Thursday, August 30, 2007

Conference: When the Soldiers Return

The conference When the Soldiers Return will be held in Australia at the University of Queensland, St Lucia Campus, 28-30 November 2007. This conference will bring together scholars investigating the legacy of war, its effects on the broader society and culture, and the central role returned soldiers play in these processes.

Check out just some of the papers on the program that deal with disability (and there are surely others, but these titles stuck out for me):

Sandy McFarlane and Keith Horsley, "Florence Nightingale: A Sufferer of a Post-Deployment Syndrome"

Margaret Goldswain, "The War-Damaged Soldier in Australia after the Great War"

Melanie Oppenheimer, "'Fated to a life of suffering': Graythwaite, the Australian Red Cross, and Returned Soldiers, 1916-1939"

Keith Horsley and Sandy McFarlane, "Post-Deployment Syndromes Following Wars in the Nineteenth and Early Twentieth Centuries"

Kristy Muir, "'There were no ticker tape parades for us': Homecomings of Veterans with Mental Health Problems"

Jim Porteous, "Rehabilitation of Injured or Ill Australian Defence Force Members"

Jen Hawksley, "Histories from the Asylum: 'The Unknown Patient'"

Kerry Neale, "'Without the Faces of Men': The Return of Facially Disfigured Australian Veterans from the Great War"

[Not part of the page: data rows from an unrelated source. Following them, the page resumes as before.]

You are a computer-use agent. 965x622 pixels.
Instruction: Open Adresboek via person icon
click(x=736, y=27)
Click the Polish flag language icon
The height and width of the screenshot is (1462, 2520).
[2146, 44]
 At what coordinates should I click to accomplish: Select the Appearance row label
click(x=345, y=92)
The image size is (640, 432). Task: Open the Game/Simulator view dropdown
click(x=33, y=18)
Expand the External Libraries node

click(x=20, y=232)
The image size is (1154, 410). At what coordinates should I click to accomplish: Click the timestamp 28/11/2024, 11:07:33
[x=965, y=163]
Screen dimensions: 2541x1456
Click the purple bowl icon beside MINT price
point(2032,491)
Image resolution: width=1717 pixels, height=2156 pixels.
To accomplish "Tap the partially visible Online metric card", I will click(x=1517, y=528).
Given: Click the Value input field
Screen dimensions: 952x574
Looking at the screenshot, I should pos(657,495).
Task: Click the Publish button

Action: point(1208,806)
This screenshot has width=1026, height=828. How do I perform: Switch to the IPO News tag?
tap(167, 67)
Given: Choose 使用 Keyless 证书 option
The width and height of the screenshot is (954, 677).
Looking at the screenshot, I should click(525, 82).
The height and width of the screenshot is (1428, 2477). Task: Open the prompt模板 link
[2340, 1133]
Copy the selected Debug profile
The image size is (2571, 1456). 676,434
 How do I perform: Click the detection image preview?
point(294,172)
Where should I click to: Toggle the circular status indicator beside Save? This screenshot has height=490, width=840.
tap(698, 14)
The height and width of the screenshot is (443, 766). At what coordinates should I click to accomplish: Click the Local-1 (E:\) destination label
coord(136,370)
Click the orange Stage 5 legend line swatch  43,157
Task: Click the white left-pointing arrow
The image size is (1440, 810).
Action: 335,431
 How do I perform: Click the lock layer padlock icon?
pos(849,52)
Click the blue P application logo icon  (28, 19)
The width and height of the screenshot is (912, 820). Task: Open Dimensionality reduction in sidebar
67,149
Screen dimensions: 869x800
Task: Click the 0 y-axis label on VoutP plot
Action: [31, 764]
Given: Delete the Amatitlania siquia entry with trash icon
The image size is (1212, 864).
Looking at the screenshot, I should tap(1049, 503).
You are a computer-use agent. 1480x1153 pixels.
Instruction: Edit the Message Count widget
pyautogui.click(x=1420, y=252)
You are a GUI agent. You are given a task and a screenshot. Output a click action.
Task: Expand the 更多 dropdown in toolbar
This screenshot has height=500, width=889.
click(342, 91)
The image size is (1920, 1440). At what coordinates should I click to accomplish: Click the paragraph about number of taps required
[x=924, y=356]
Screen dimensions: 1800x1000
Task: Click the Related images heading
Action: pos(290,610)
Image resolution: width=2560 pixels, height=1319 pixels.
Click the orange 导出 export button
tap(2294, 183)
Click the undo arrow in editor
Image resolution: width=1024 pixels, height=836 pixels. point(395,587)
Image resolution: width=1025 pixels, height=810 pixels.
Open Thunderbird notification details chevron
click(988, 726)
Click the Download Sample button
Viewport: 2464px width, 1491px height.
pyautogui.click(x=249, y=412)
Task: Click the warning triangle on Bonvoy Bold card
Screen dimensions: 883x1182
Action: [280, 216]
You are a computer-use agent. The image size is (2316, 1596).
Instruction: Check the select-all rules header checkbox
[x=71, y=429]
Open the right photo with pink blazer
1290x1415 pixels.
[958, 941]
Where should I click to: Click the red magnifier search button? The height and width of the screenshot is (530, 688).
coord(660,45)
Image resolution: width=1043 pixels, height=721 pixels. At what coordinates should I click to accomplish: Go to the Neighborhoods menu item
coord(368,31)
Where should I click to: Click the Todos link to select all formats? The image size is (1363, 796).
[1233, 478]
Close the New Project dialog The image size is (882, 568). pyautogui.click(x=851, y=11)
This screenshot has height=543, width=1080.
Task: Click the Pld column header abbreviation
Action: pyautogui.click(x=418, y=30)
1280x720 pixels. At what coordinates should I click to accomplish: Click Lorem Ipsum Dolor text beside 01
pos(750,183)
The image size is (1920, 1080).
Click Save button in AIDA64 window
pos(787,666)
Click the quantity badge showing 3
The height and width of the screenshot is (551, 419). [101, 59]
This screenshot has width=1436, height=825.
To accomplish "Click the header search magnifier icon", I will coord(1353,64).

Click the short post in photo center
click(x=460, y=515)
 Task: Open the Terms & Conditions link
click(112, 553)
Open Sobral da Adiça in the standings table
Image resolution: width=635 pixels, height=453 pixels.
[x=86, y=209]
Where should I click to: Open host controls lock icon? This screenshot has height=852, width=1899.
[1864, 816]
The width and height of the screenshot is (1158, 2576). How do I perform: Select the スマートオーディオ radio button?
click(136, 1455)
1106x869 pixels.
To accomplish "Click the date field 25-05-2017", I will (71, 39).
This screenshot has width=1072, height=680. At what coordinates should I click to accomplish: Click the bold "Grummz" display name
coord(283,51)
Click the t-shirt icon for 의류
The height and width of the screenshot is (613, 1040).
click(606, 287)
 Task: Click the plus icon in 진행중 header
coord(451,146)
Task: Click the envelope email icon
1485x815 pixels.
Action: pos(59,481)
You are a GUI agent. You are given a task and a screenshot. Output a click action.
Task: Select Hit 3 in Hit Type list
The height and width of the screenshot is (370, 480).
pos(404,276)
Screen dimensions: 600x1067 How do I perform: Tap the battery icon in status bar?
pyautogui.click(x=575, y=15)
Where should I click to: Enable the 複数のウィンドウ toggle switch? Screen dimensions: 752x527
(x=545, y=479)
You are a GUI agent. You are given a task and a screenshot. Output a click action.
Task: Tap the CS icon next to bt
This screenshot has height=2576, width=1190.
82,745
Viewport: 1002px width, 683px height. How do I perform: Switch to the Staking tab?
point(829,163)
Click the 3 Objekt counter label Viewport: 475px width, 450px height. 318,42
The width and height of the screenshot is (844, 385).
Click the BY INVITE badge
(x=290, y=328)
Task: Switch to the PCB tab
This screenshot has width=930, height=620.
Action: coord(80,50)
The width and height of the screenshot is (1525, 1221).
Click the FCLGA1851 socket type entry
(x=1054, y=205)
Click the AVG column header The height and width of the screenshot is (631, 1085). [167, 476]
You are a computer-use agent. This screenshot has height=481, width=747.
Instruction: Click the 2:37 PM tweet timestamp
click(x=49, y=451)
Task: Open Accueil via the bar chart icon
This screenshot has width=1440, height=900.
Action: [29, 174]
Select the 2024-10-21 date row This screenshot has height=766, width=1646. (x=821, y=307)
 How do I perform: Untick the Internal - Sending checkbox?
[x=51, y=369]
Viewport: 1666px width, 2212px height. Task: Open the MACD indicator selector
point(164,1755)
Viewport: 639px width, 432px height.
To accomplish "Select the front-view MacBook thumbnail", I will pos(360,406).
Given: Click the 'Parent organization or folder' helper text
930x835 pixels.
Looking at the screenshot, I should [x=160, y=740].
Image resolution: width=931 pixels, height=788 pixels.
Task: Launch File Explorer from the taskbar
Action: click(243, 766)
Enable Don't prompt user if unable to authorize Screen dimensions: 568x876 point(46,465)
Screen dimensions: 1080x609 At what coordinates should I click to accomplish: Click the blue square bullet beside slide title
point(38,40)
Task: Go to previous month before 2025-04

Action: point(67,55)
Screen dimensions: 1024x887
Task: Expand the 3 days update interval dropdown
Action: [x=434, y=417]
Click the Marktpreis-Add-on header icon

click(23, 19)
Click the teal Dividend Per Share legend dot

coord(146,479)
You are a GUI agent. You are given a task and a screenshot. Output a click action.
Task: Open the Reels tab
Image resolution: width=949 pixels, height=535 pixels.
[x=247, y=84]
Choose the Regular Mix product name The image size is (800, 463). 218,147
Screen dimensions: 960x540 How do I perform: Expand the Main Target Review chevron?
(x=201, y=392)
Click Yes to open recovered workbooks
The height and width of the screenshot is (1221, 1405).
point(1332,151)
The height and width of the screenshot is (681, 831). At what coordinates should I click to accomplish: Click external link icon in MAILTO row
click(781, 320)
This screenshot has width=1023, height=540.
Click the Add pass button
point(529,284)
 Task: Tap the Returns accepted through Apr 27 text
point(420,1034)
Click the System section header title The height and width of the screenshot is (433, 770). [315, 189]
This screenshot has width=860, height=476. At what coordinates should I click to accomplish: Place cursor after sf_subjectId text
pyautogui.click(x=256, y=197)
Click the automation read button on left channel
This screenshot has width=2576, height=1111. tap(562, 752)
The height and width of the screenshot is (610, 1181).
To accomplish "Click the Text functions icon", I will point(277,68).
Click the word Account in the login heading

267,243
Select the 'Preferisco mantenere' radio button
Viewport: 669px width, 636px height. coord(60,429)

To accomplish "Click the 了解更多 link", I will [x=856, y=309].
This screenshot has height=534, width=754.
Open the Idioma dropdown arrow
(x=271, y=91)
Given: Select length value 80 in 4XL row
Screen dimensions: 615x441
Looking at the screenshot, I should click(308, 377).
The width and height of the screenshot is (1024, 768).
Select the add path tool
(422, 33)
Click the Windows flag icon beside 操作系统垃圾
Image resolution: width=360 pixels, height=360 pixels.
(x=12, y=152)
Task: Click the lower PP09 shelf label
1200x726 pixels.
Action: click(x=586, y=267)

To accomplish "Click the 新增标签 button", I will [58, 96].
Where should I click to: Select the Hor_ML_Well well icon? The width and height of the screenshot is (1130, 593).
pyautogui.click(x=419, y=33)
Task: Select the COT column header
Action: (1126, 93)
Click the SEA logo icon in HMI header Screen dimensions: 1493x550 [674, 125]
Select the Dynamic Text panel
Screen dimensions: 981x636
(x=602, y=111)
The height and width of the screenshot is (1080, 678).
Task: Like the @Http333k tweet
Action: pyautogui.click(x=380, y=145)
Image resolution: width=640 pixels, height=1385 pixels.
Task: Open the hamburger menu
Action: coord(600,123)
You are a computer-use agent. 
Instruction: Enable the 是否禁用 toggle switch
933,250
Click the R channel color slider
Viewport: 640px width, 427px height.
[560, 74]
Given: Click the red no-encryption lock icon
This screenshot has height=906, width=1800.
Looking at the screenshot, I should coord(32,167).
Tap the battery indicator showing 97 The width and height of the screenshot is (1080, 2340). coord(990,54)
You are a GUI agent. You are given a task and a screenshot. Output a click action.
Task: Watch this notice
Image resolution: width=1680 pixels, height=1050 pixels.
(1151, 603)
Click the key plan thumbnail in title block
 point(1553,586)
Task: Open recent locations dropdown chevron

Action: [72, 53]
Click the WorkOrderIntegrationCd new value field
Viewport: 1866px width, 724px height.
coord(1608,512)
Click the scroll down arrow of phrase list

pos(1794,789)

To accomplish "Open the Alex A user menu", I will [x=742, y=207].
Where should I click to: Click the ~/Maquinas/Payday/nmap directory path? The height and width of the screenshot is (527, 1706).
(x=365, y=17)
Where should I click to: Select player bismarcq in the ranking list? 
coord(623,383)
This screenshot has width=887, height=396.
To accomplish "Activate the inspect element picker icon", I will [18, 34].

Marina Larsson, "'The Part We Do Not See': Disabled Australian Soldiers and Family Caregiving after World War I"

Stephen Clarke, "The Long Shadow of War: The New Zealand Experience of 'Burnt-Out Diggers' during the 1920s and 1930s"

Curious to learn more about any of these projects? The program (linked above) includes abstracts for all of them.

Illustration above: a stamp that promotes Esperanto as a way to end war, with a simple illustration in green of a uniformed man on crutches; from the 1920s, I think? (Lost the cite. Bad historian.)